AB 2572, sponsored by Rep. Steven C. Bradford, D-51st District-Inglewood, also would bring about the following changes:
• Eliminate the tri-annual California Public Utilities Commission renewal requirement of $500 per operator with a one-time fee of $700 when an operator first gets a CPUC license.
• Allow CPUC enforcement personnel to enforce local airport regulations statewide at all airports in addition to the CPUC state rules, which would streamline and simplify regulatory enforcement consistently in all airport jurisdictions.
• Enable the CPUC to impound the vehicle of a suspected illegal operator everywhere in the state. The current law limits such impoundments to two miles within the U.S.-Mexican border, within 100 feet of airport property, or on airport property.
• Require that the owner of an impounded livery vehicle pay any towing and impoundment fees.
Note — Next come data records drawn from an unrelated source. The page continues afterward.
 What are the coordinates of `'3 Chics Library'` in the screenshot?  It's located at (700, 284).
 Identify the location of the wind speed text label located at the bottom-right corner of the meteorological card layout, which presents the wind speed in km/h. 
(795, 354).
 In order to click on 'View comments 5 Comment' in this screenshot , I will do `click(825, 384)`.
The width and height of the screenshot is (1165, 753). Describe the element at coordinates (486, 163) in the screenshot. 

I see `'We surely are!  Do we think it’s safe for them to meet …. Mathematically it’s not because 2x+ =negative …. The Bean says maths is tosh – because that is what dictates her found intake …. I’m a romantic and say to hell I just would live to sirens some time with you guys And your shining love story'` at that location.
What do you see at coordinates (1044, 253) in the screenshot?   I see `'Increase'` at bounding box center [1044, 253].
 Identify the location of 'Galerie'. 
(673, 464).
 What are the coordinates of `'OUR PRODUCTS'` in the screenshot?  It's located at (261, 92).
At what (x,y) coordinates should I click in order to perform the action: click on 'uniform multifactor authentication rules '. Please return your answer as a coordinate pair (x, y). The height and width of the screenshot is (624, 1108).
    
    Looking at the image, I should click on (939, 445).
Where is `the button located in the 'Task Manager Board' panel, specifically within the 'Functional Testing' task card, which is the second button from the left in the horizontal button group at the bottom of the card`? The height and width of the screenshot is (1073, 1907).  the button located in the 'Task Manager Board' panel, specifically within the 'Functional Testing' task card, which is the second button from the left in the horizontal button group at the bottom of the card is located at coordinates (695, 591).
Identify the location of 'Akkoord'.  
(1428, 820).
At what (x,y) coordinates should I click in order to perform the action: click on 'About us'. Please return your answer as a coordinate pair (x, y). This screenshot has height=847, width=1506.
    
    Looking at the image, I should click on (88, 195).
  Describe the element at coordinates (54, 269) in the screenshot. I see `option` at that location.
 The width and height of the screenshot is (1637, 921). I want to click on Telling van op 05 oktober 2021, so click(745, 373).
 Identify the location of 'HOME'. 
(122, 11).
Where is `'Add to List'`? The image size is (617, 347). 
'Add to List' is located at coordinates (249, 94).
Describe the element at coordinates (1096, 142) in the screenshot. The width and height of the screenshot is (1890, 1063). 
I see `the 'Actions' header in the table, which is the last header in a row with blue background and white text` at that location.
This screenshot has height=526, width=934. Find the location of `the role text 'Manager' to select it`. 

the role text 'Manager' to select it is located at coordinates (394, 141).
Now, the law enforcement agency that impounds the vehicle gets stuck with the fees if a District Attorney decides not to prosecute the case. Authorities often are reluctant to impound vehicles because of the time and costs involved, Cook said, and D.A.s often choose to put more priority on more serious caseloads. But by simply impounding a few illegal vehicles and prosecuting the owners while removing the burden of the fees, the state could go a long way in providing more of an incentive to deter such activity, Cook said.
A request has been made for AB 2572 to be set for a hearing before the Assembly Utilities and Commerce Committee, with has jurisdiction over the CPUC. It also might get forwarded to the Public Safety Committee. If the Assembly passes the bill, it would then proceed to the companion committees in the California Senate for consideration.